Wooten recounted how the doctor removed the wrong ovary in one patient suffering ovarian cysts, and then had to go back and remove the second one. This left the woman with a total hysterectomy.


“Everybody he sees has a hysterectomy—just about everybody,” Wooten said.

LaSalle Corrections operates the detention center and allegedly oversaw a facility that targeted detainees with heavy menstrual cycles and abdominal pain with hysterectomies. But Wooten argued in the complaint, “[E]verybody’s uterus cannot be that bad.”


Immigrant rights activists told The Lighthouse they are outraged the immigration system under President Trump has decayed to a standard that could potentially allow this kind of abuse.


“Time and time again, I am horrified at the blatant abuse of human rights in modern day America,” said Tahmina Watson, an immigration attorney at Watson Immigration Law, in Seattle. “These allegations expose the inhumane nature of our immigration detention system, which has long needed oversight and reform.”

The Personal is Political – Gender, Race, and Class
credit, Oakland Museum of California

Project South, Georgia Detention Watch, Georgia Latino Alliance for Human Rights, and South Georgia Immigrant Support Network filed an official complaint against the detention center with the Office of the Inspector General for the Department of Homeland Security. The complaint covers numerous health violations at the facility, including its nearly nonexistent COVID-19 prevention policy. The same company, while eager to inflict sterilization procedures upon women, was stingy with COVID-19 tests, Wooten said. She said she directly witnessed facility leaders refusing to administer tests for the deadly coronavirus.

The report, if true, would not be the first time that people in power wielded the right of reproduction over the powerless in the United States. In fact, the U.S. shares a eugenics history with Nazi Germany in the years leading up to World War II and even continued the practice up into the modern day.


Charles Darwin’s half-cousin Francis Galton devised the term “eugenics” as a pop-culture way to root out low-intelligence and other characteristics deemed unlikeable. Naturally, the idea took off among white people, and soon both the U.S. and Germany were leading the race to make humans a homogenous, cookie-cutter wave of sameness. “Scientific American” praised the effort at the time, and the American Museum of Natural History hosted conferences on the practice, according to the New Yorker. Theodore Roosevelt, inventor Alexander Graham Bell and millionaire John D. Rockefeller, Jr., all supported eugenics.


With popular opinion on their side, states like Virginia passed laws permitting eugenic sterilization in the early 20th century, and allowed doctors to institutionalize “undesirables,” sterilize them and then release them back into their communities. Coerced sterilization is still possible today, with critics claiming California prisons authorized the sterilization of nearly 150 female inmates between 2006 and 2010, and that the state paid doctors $147,460 to perform tubal ligations that former inmates say they didn’t want.

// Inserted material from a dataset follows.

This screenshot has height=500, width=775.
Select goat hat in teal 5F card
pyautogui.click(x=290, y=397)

Southern states, of course, embraced the tactic throughout the last century and allowed medical students to practice hysterectomies upon unknowing Black women. The practice was so widespread it came to be known as “Mississippi appendectomies.” North Carolina’s own eugenics program targeted unwitting girls as young as 9 years old.

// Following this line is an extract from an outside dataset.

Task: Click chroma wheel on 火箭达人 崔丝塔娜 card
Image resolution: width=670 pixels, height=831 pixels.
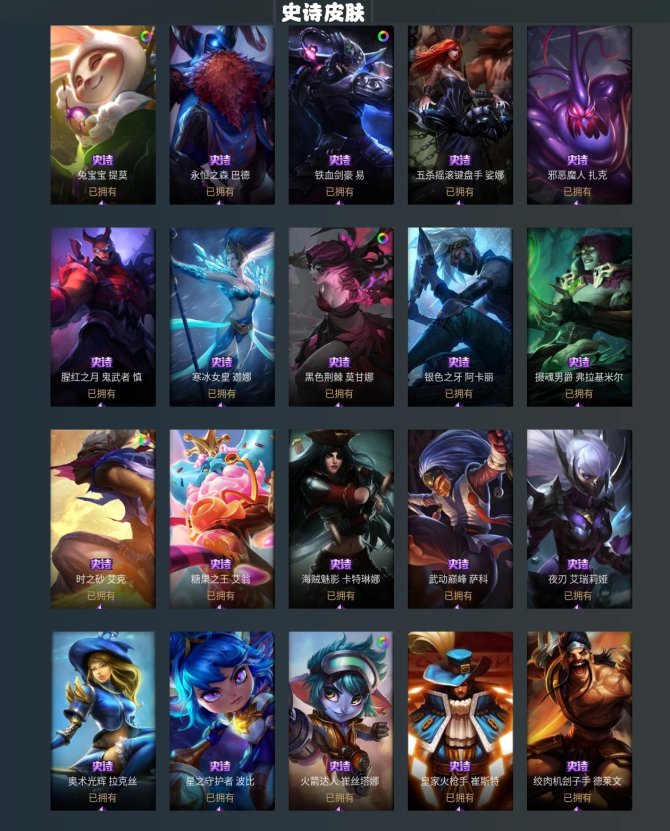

The nation was no less merciful to its Native American population, with U.S. doctors sterilizing Native Americans all the way up until the 1980s. Many of these procedures took the guise of clandestine appendectomies. Allegedly, up to 25-50 percent of Native American women were sterilized between 1970 and 1976 alone.


The allegations against ICDC come as no surprise to Project South Staff Attorney Priyanka Bhatt. Bhatt said an investigation into the facility is long overdue.


“For years, advocates in Georgia have raised red flags about the human rights violations occurring inside the Irwin County Detention Center. Ms. Wooten’s whistleblowing disclosures confirm what detained immigrants have been reporting for years: gross disregard for health and safety standards, lack of medical care, and unsanitary living conditions at Irwin.”